Sjögren–Larsson syndrome: Novel mutations in the ALDH3A2 gene in a French cohort
Journal of The Neurological Sciences
Sjogren-Larsson syndrome (SLS) is a rare autosomal recessive disorder characterized by ichthyosis, spastic dior tetraplegia and mental retardation due a defect of the fatty aldehyde dehydrogenase (FALDH), related to mutations in the ALDH3A2 gene. In this study, we screened a French cohort of patients with Sjögren-Larsson syndrome (SLS) for mutations in the ALDH3A2 gene. The five unrelated patients with typical SLS all present mutations in this gene. Three novel mutations were identified whereas three other ones were previously described.
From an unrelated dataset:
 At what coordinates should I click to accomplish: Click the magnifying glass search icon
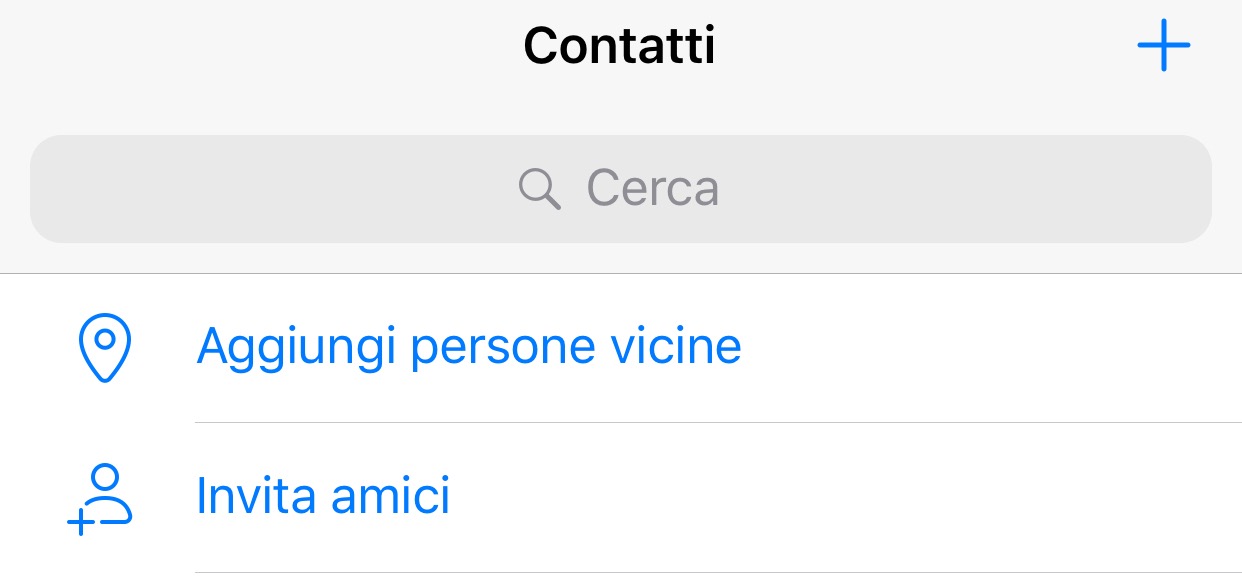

We also realized functional analyses at the mRNA level for two splice site mutations to study their deleterious consequences. Two of the previously described mutations had already been identified in the same region of Europe, suggesting a putative founder effect. We suggest that, (1) when clinical and MR features are present, direct sequencing of the ALDH3A2 gene in SLS is of particular interest without necessity of a skin biopsy for enzymatic assay in order to propose genetic counsel and (2) identification of mutations already described in the same population with putative founder effects may simplify genetic analysis in this context.